Jaclyn Streitfeld-Hall, Director of Policy and Research at the Global Centre for the Responsibility to Protect, said, “The international community needs to be more strategic in how it responds to protect civilians at risk in Myanmar. States should work together to streamline, coordinate and expand sanctions regimes, including through imposing a global arms embargo and sanctioning the jet fuel used to bomb civilians. We cannot allow these crimes to continue.”
On 14 October the UN expressed grave concern regarding increasing armed presence in northern Mali amid intensifying tensions and violence. Since August the Malian army (FAMa), accompanied by mercenaries from the Wagner Group, have clashed with the Permanent Strategic Framework (CSP), a collection of armed movements that were all signatories to the 2015 Algiers Agreement. Hostilities and airstrikes have significantly escalated in recent weeks. The unprecedented fighting threatens to undermine the peace agreement, which ended the 2012-2014 conflict between the FAMa and armed movements, and poses significant threats to the stability and security of Mali.

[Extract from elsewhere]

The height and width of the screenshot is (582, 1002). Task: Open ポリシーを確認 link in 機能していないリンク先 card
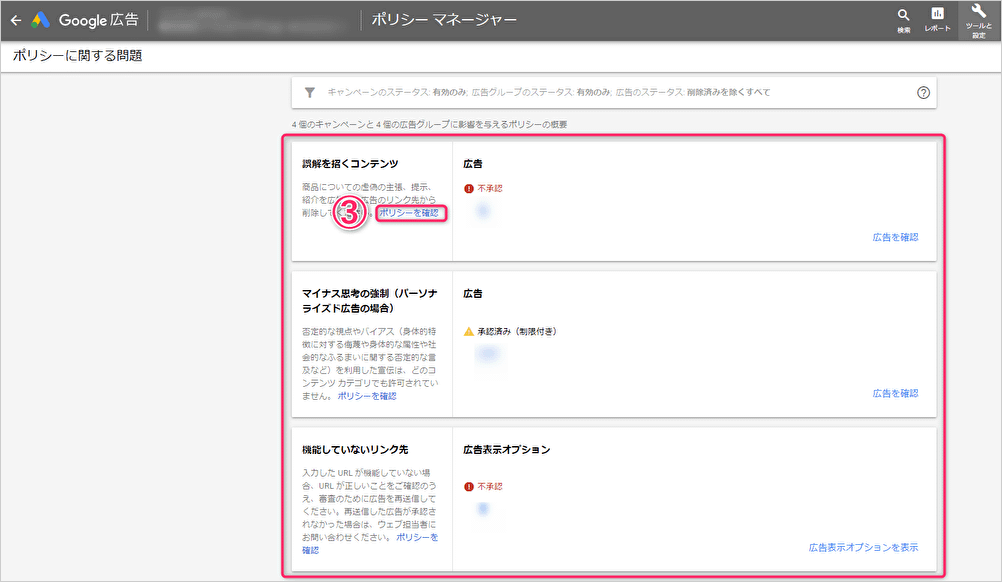(417, 537)
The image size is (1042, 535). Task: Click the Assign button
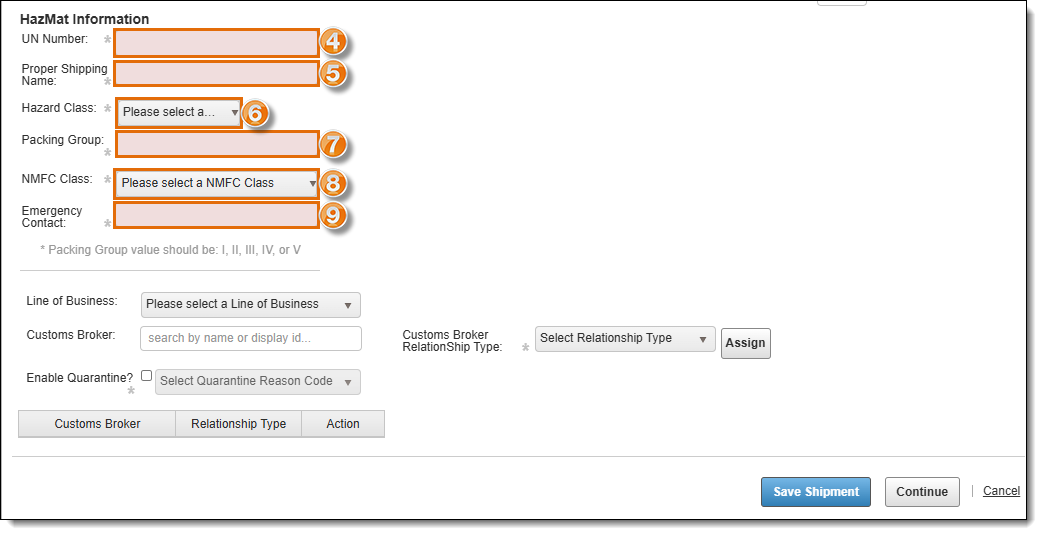[745, 343]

The latest violence was precipitated in part by the withdrawal of the UN peacekeeping mission in Mali (MINUSMA), which helped maintain a fragile calm in the north. Following a request by Malian authorities for the withdrawal of MINUSMA, the Mission began transferring 12 military bases to the Malian authorities in July. However, several bases are in areas under the control or influence of armed groups, which led to increased tensions, including the eruption of intense clashes in August over control of a UN site in Ber.

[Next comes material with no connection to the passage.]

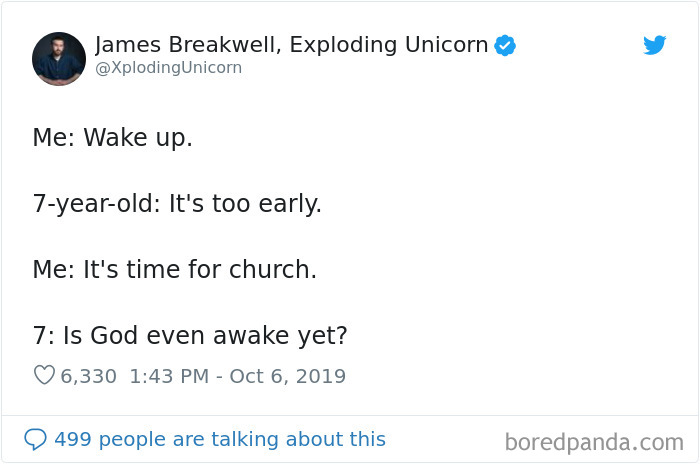Click the word 'God' in the tweet
The height and width of the screenshot is (464, 700).
(x=114, y=335)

The resumption of fighting has inflicted a heavy toll on populations. Attacks in northern Mali have more than doubled since UN peacekeepers completed the first phase of the withdrawal in August. Since then, 400 people, nearly half of whom were civilians, have been killed during the hostilities, according to the Armed Conflict Location & Event Data Project. Dozens of arrests and extrajudicial killings have been reported. In response to a “rapidly deteriorating security situation” and to ensure the safety of hundreds of peacekeepers, on 16 October MINUSMA announced its accelerated withdrawal from the Tessalit and Aguelhok camps in the Kidal region, a rebel stronghold. Increased FAMa presence in Kidal has prompted fears of further violence and a turning point in the conflict.
Compounding these clashes are growing attacks by armed Islamist groups, particularly al-Qaeda affiliated Jama’at Nusrat al-Islam wal Muslimin (JNIM), in the Gao and Timbuktu regions where they have imposed months-long blockades. JNIM frequently perpetrates targeted shelling of Timbuktu, hitting civilian property and attacking transport. In one of the deadliest incidents in the ongoing surge of violence, at least 49 civilians were killed when a river boat was shelled during September. Meanwhile, most MINUSMA convoys have been unable to move out of Gao or Timbuktu.

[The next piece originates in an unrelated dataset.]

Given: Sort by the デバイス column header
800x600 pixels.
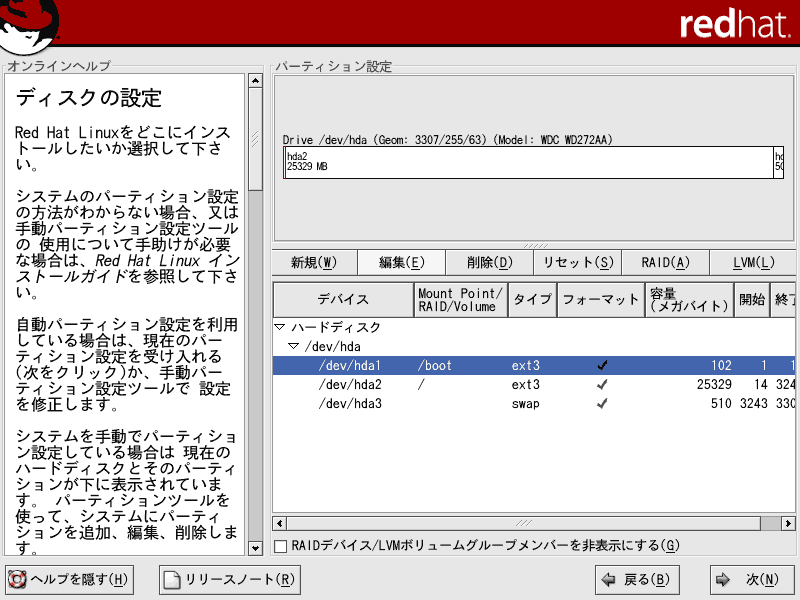Looking at the screenshot, I should pyautogui.click(x=343, y=299).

A prolonged confrontation between the CSP and military government will expose communities to grave risks and likely provide an opportunity for armed Islamist groups to consolidate and expand their areas of influence. Malian authorities and the CSP should take steps towards de-escalation, including agreeing on an immediate truce and a lasting ceasefire. All parties are obligated to refrain from any action that could jeopardize the safe and timely withdrawal of MINUSMA.